- Task objective
Quote the listing word for word, beginning at the line that contains "Given: Select the Data tab" and ending after its last line. Leave out the pictures.

- Extracted data
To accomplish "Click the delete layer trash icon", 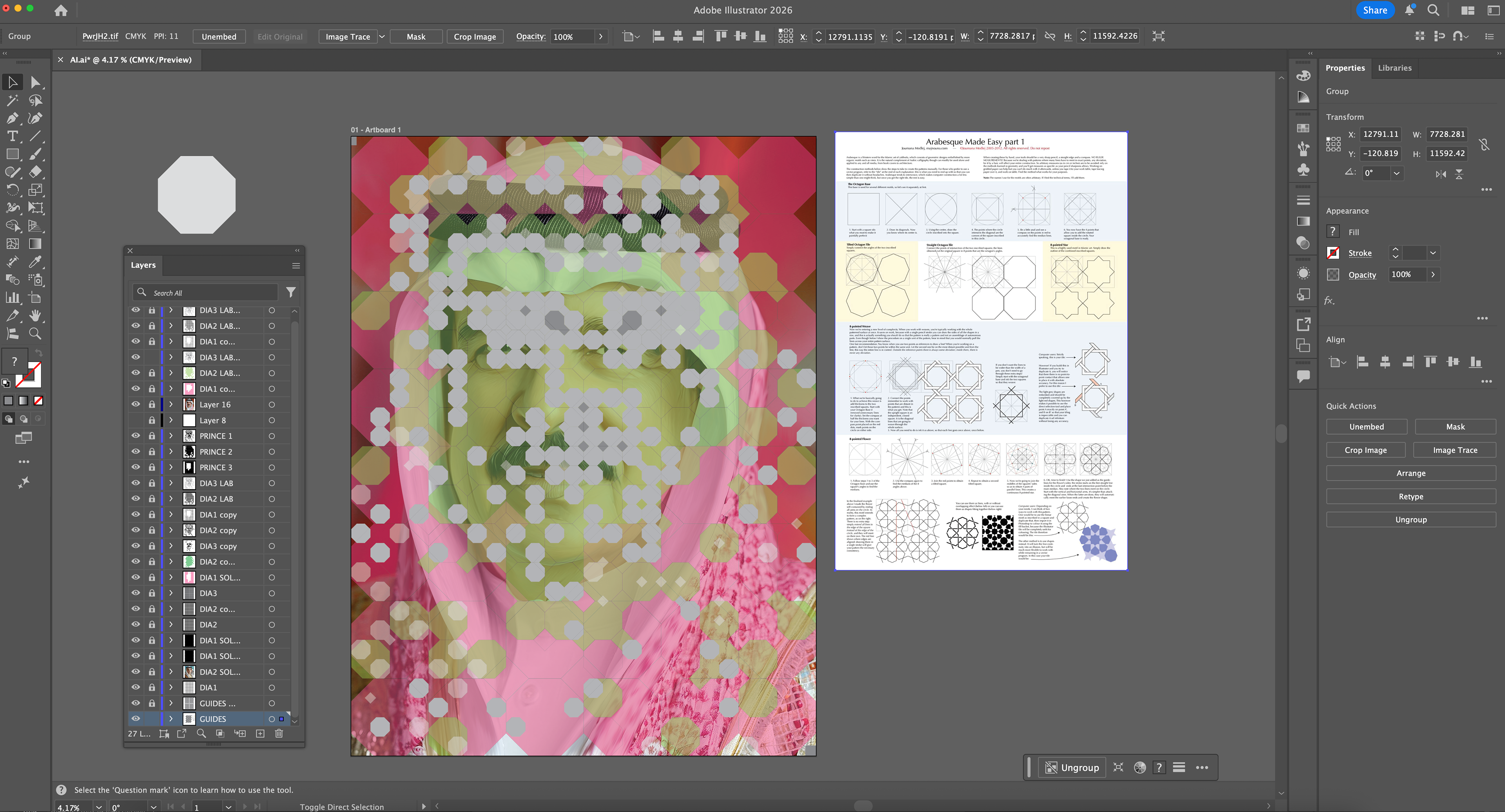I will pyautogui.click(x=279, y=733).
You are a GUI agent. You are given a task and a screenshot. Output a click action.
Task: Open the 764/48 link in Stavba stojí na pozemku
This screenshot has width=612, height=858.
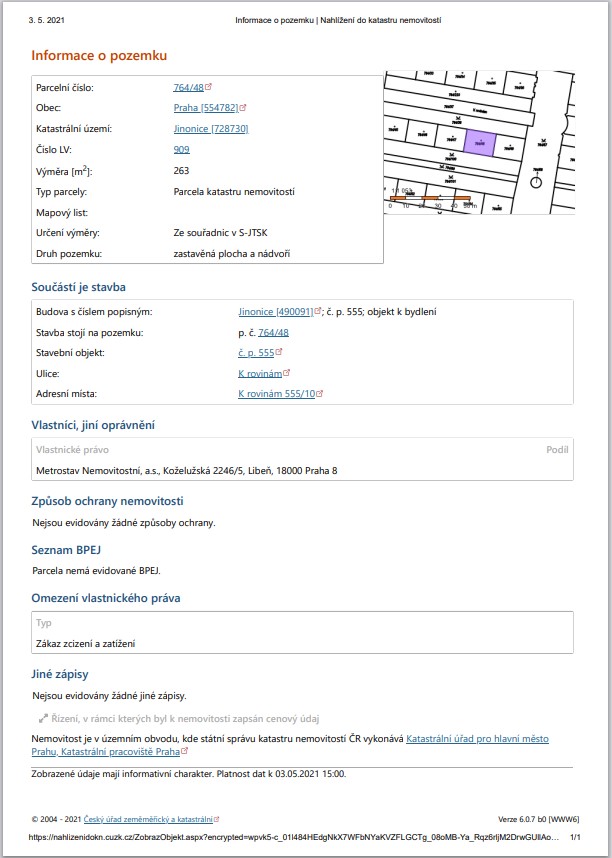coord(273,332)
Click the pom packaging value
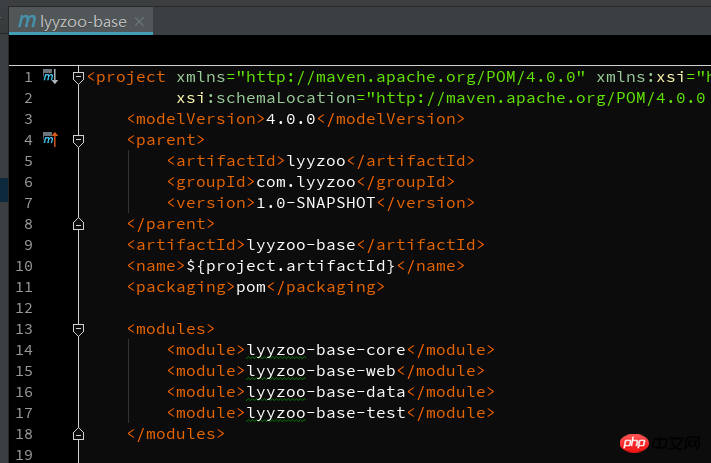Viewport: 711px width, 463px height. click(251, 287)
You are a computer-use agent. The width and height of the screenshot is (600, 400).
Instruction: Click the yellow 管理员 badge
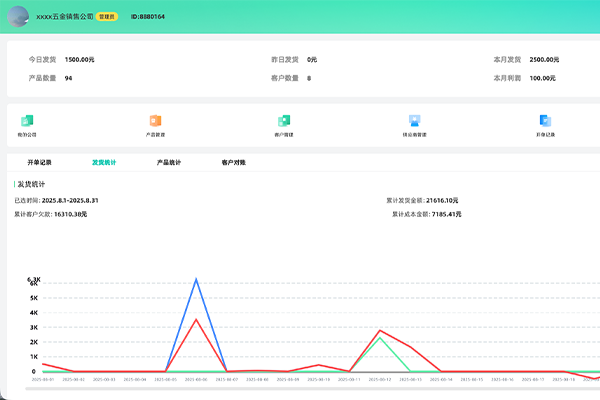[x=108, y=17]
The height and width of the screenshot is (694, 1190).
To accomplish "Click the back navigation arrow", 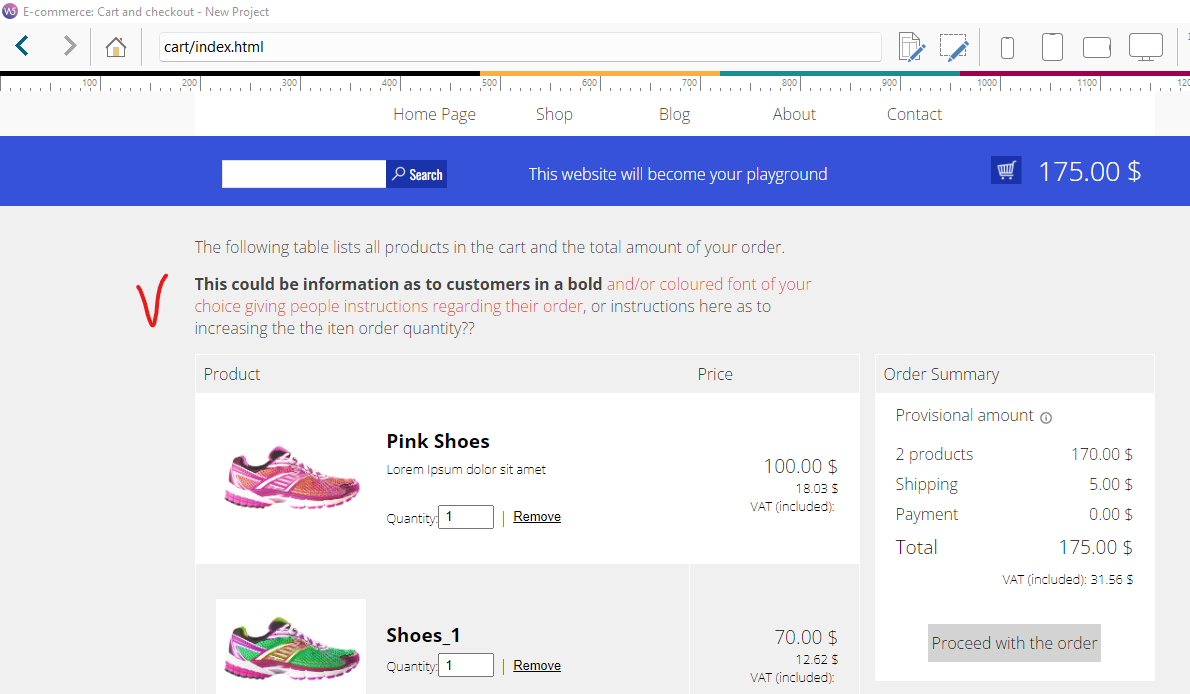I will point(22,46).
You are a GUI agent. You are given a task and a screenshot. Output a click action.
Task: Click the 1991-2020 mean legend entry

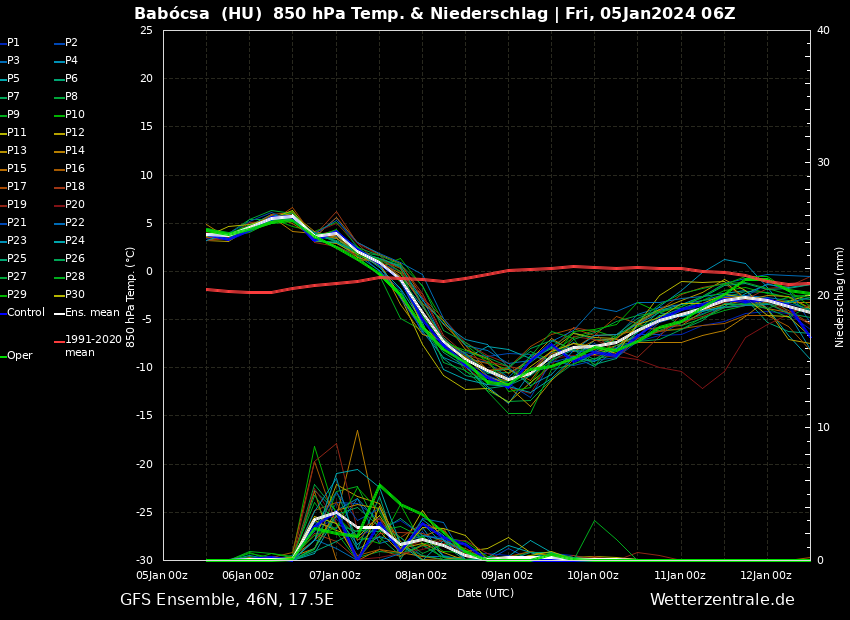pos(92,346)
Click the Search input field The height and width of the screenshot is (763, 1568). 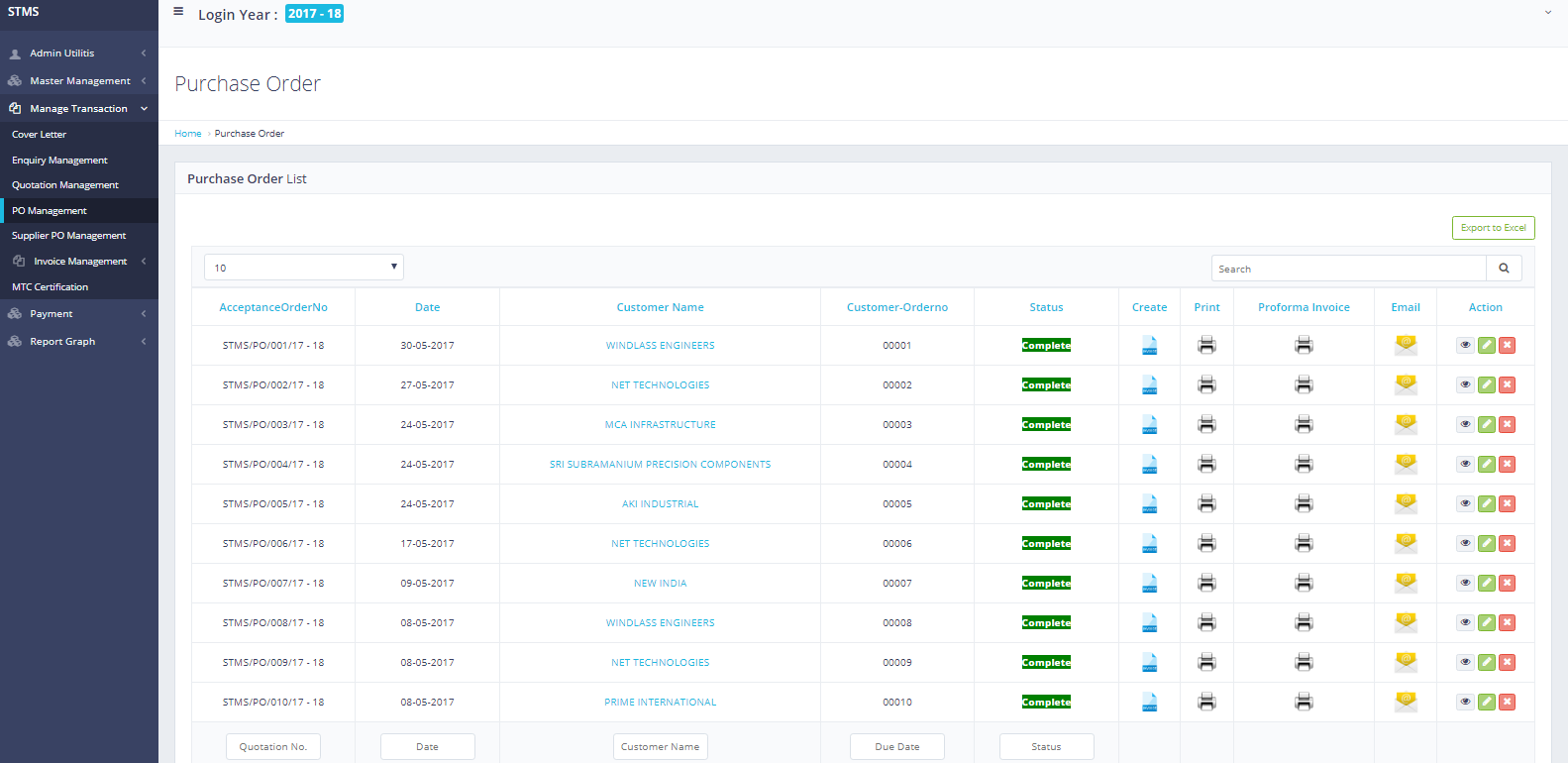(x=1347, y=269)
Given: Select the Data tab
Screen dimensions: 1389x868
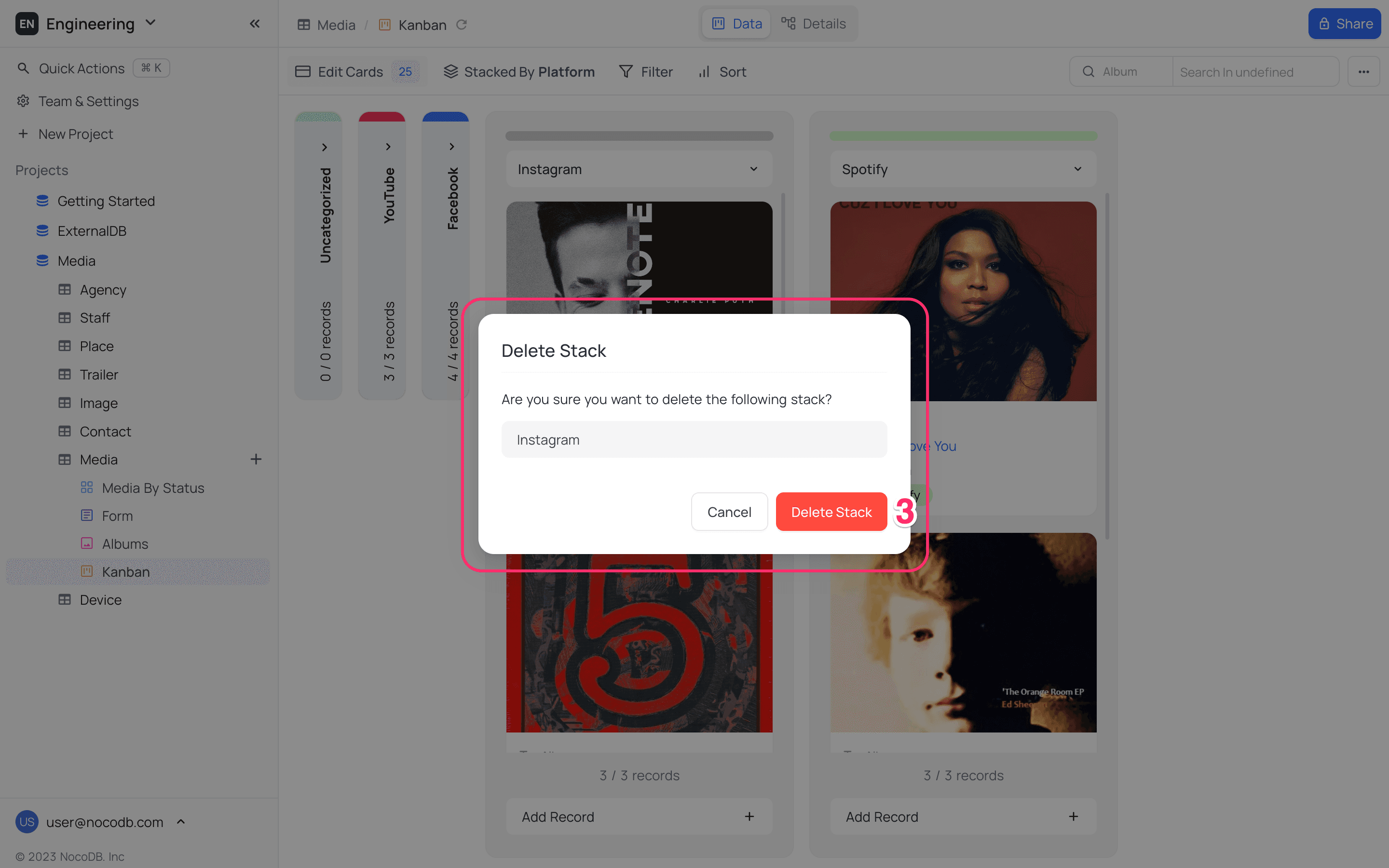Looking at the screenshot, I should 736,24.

- Output of the task
Given: Select the Data tab
Screen dimensions: 1389x868
Looking at the screenshot, I should 736,24.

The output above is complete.